→ **Instructions to follow**:
The answer must consist solely of the lines from the line with "Viewport: 1200px width, 675px" to the end of the data below, transcribed exactly and with no pictures.

→ **Available records**:
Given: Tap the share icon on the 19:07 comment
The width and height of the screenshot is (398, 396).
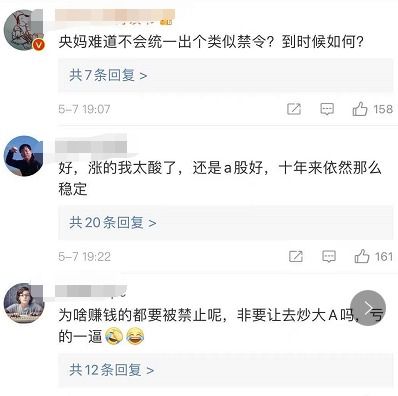Looking at the screenshot, I should [x=294, y=109].
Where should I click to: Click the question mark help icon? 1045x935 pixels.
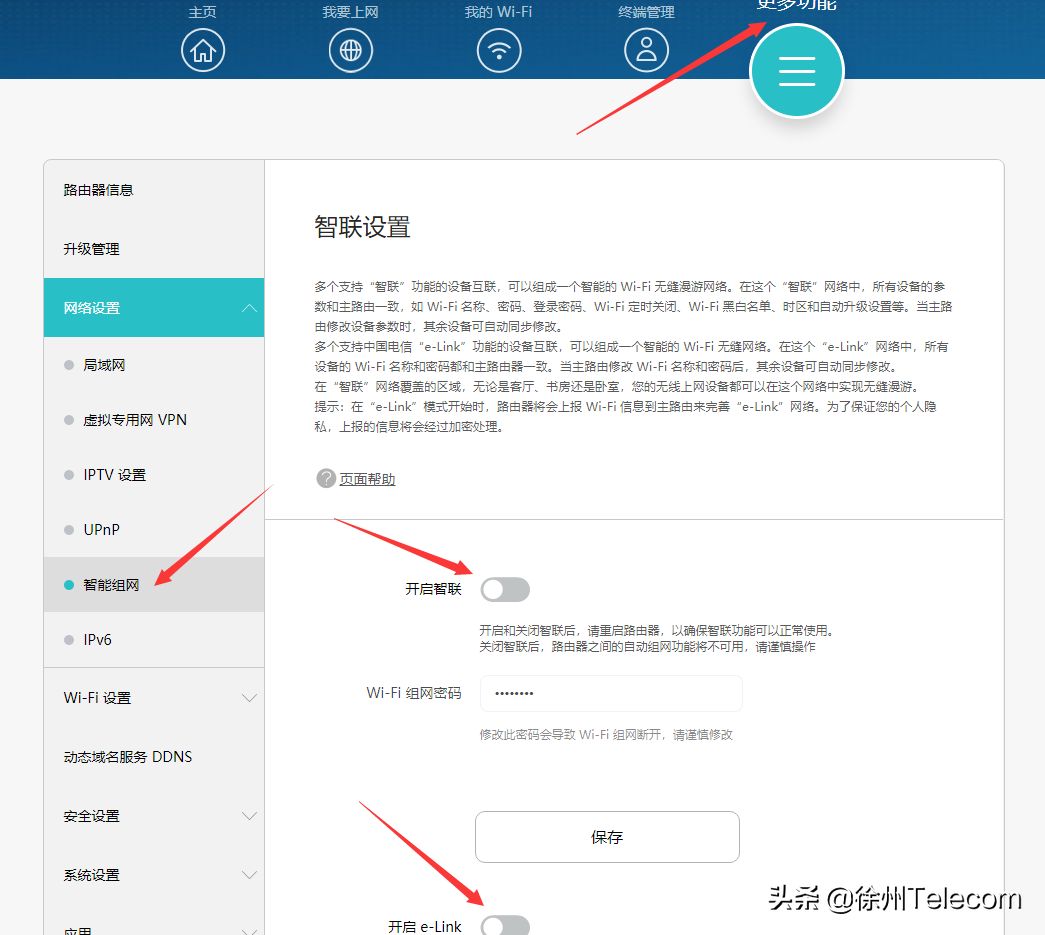(325, 479)
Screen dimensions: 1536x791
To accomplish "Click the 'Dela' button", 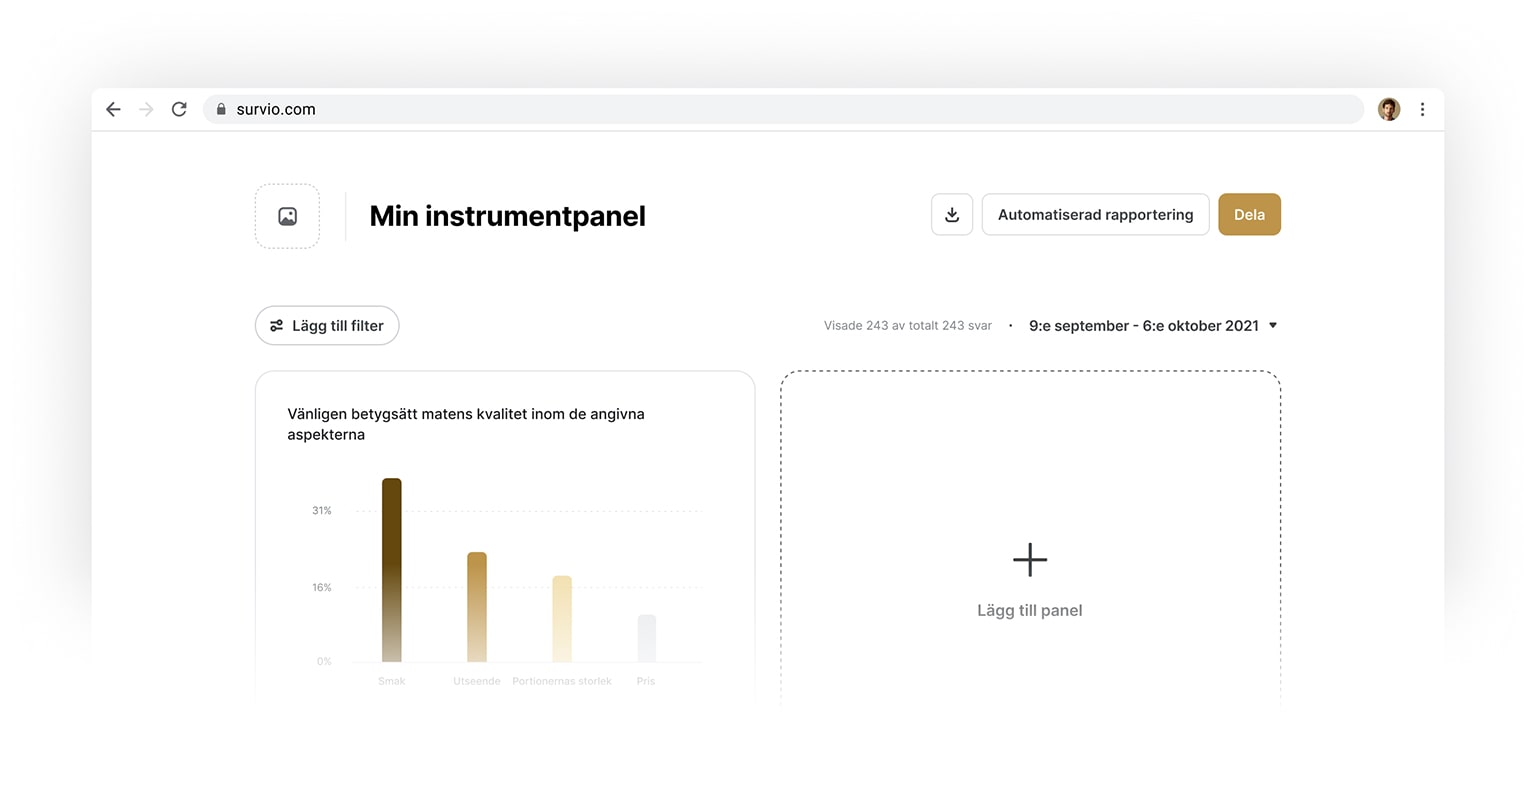I will (1249, 214).
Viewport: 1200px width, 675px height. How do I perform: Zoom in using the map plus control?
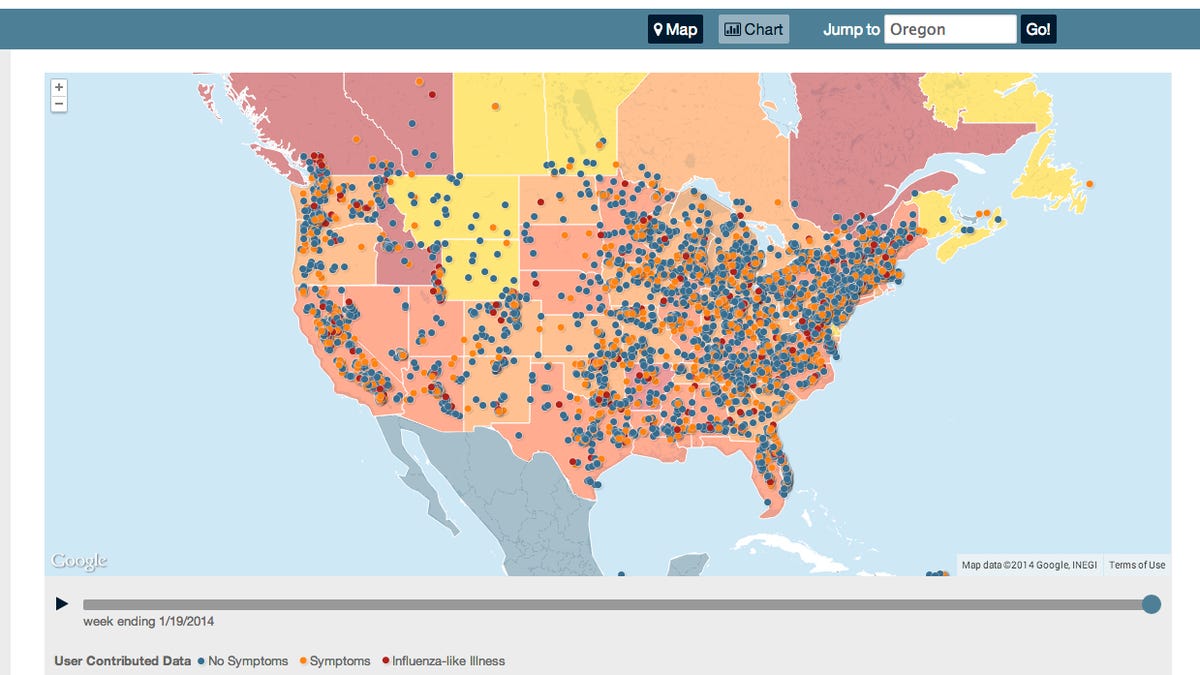coord(58,88)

→ **Exercise answer**:
Viewport: 1200px width, 675px height. How do I perform: Zoom in using the map plus control?
coord(58,88)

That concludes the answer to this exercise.